7. The nonfiction sleeper will be (a) Inside A Public and Private Life by Joseph Califano Jr.; (b) Carl Zimmer’s brainy Soul Made Flesh ; (c) Michael Korda’s biography of U.S. Grant; (d) Gertrude Himmelfarb’s The Roads to Modernity.
8. The year’s scientific advance will be (a) age retardation enhanced by memory protection; (b) a single pill combining erectile dysfunction treatment with a fast-acting aphrodisiac; (c) neuroscientists’ creation of a unified field theory of the brain; (d) the awakening of geneticists to the liberating study of bioethics.
9. Best Picture Oscar: (a) Anthony Minghella’s Cold Mountain ; (b) Edward Zwick’s The Last Samurai ; (c) Clint Eastwood’s Mystic River ; (d) Sofia Coppola’s Lost in Translation ; (e) Gary Ross’ Seabiscuit. (This is the category I’m good at.)
10. Bush’s domestic initiative will be (a) Social Security personal accounts; (b) community college scholarships; (c) a moon colony; (d) snowmobile restrictions in Florida parks.
11. The U.S. Supreme Court (a) will decide that the rights of alien detainees in Guantanamo have not been violated; (b) will deadlock, 4-4 (Scalia recused), in the Pledge of Allegiance case, thereby temporarily affirming the 9th Circuit decision declaring under God in the pledge unconstitutional; (c) in Tennessee v. Lane will uphold a state’s immunity to lawsuits, limiting federal power in the Americans with Disabilities Act.

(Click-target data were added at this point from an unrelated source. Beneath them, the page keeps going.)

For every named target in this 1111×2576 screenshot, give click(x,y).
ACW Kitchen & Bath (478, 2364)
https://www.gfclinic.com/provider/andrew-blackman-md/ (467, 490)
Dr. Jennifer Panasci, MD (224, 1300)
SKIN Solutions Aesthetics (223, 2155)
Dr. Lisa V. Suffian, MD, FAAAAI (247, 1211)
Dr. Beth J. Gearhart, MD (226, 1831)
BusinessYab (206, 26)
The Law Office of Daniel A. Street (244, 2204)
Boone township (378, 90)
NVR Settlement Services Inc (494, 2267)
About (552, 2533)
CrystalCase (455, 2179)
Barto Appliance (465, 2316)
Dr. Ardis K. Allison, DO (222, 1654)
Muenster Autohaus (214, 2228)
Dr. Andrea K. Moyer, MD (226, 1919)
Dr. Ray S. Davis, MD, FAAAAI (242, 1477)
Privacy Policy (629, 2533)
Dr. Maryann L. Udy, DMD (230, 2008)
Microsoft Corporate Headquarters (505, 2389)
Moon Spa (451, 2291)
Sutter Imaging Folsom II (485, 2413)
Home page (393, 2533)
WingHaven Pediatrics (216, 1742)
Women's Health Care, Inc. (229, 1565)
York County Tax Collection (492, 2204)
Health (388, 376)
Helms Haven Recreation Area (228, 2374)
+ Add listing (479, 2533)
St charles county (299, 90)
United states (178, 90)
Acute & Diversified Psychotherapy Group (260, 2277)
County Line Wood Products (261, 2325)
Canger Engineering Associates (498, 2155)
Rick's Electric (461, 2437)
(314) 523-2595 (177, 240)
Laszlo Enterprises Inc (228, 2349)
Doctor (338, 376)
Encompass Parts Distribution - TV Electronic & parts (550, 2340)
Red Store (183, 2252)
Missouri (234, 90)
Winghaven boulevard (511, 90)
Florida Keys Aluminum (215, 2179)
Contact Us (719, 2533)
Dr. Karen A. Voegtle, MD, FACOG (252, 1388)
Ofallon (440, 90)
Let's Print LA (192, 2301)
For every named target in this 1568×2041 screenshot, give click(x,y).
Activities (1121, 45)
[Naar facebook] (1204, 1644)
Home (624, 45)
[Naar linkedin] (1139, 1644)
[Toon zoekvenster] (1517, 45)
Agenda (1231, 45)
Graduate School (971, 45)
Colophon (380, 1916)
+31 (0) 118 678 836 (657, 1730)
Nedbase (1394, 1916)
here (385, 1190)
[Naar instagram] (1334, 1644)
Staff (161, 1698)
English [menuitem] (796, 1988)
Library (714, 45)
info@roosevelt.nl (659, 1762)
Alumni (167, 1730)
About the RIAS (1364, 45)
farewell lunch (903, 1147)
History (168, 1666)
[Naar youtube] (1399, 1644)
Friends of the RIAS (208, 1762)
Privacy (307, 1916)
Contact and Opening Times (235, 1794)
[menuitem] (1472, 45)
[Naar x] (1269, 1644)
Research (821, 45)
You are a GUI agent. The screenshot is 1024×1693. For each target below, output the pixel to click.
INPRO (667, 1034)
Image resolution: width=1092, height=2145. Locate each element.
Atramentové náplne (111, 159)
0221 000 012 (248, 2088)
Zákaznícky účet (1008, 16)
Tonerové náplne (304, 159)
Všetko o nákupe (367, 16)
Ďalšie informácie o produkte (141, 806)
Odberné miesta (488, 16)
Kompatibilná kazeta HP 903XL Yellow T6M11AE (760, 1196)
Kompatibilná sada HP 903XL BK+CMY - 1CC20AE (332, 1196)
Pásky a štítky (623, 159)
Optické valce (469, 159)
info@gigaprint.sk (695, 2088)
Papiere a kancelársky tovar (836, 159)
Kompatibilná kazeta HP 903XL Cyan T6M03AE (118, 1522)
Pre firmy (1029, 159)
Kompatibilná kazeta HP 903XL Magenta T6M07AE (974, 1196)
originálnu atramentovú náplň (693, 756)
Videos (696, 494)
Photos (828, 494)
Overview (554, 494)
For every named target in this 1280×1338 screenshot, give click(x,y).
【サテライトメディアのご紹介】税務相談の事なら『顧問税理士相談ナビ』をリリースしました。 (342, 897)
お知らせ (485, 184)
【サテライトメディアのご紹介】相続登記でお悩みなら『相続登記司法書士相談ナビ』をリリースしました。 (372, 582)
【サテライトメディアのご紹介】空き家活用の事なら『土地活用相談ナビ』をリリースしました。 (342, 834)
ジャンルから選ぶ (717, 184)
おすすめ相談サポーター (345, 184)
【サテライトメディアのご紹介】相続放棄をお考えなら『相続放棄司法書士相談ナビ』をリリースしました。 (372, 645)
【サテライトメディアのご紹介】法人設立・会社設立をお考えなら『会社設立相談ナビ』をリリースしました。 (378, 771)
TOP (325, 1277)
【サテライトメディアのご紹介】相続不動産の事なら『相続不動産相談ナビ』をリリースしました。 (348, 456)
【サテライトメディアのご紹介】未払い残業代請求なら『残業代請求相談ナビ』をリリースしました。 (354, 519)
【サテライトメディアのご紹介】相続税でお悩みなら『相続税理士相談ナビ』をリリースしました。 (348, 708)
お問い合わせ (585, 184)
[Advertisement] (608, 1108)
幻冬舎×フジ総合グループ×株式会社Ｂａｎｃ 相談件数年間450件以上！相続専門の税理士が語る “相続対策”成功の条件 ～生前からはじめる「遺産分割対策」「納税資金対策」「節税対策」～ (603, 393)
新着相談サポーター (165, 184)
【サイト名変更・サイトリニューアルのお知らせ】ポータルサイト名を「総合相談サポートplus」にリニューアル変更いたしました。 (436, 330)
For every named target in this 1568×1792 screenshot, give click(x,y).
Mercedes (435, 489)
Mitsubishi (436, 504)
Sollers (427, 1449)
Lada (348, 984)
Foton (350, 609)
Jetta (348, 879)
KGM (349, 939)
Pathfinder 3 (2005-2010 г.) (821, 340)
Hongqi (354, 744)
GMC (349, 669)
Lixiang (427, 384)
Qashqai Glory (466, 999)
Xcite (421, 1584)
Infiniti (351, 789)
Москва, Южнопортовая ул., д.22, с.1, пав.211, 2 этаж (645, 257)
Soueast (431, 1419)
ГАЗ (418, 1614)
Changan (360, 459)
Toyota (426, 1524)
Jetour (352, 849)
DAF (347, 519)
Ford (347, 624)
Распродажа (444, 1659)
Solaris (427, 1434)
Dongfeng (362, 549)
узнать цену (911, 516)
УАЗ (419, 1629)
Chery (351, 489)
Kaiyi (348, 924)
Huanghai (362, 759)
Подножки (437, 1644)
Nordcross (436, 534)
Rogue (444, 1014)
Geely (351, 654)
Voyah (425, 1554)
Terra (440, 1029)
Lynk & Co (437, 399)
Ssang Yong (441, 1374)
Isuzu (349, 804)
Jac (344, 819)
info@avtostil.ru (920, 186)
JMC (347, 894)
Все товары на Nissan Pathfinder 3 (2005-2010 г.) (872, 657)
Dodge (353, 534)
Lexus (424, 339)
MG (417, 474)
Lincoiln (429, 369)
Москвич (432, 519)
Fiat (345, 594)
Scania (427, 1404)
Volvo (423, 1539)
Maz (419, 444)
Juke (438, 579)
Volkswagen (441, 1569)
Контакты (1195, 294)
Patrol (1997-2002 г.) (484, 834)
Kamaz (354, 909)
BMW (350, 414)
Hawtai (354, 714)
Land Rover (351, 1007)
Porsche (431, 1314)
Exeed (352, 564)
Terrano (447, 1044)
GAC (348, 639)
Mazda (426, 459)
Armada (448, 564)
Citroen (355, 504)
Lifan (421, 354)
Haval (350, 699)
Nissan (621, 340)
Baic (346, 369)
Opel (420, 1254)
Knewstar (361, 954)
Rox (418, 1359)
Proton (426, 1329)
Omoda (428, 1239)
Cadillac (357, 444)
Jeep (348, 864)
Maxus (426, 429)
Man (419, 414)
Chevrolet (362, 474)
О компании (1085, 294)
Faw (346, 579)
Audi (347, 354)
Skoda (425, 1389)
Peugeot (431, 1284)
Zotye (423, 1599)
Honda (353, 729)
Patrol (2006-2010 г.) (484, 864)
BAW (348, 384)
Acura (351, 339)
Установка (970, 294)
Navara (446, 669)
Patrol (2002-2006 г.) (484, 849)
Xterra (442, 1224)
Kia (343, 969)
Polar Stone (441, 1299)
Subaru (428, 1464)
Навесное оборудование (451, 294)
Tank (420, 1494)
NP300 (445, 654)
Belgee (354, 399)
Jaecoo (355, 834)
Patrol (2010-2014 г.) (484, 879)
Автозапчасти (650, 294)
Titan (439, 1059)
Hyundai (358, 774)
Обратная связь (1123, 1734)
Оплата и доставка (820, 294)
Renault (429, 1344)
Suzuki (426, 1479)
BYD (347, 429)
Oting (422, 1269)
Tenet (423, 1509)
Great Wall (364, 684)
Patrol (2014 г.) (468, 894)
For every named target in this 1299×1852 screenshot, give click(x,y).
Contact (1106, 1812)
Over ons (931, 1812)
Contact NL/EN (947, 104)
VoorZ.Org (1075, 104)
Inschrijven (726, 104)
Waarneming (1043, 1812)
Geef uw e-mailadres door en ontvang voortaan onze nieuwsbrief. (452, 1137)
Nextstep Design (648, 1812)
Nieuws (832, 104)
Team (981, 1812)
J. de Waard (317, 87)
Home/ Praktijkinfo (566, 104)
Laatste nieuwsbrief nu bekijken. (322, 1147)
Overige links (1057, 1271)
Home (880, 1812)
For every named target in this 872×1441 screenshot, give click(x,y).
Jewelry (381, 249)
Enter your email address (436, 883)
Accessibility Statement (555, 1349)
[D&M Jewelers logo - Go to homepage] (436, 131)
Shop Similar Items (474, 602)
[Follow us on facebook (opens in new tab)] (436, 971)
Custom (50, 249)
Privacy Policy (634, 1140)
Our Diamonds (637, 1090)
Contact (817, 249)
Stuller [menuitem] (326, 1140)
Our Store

12. Howard Dean will (a) sweep Iowa and New Hampshire and breeze to a boring nomination; (b) lose to Gephardt in Iowa and do worse than expected in New Hampshire, leading to a long race; (c) transform himself into the centrist, affable new Dean ; (d) angrily bolt and form a third party if the nomination is denied him.
13. The October surprise affecting the U.S. election will be (a) the capture of Osama bin Laden in Yemen; (b) the daring escape of Saddam Hussein; (c) a major terror attack in the United States; (d) finding a buried bag of anthrax in Tikrit.
14. Debating Cheney on television will be the Democratic running mate (a) Wes Clark; (b) Bob Graham; (c) Bill Richardson; (d) Dianne Feinstein; (e) John Edwards; (f) Carl Levin.
15. The next secretary of state will be (a) Richard Holbrooke; (b) Paul Bremer; (c) Donald Rumsfeld; (d) John Kerry.
16. Israel, staunchly supported during the U.S. election year, will (a) build its security barrier including the Ariel salient and the Jordan Valley; (b) undermine Yasser Arafat by negotiating territory with Syria after Bashar Assad quiets Hezbollah in occupied Lebanon; (c) close down illegal outposts before redeploying settlers out of Gaza.
My picks: 1. (none), 2. (b), 3. (e) (I’ve made this yearly prediction for three decades and now is not the time to stop), 4. (a), 5. (all), 6. (b), 7. (a), 8. (d), 9. (c) (Make my day, Clint!), 10. (b), 11. (all), 12. (b), 13. (c), 14. (b), 15. (b) 16. (all). This last one is pure, unsourced thumb-sucking; Ariel Sharon didn’t return my call.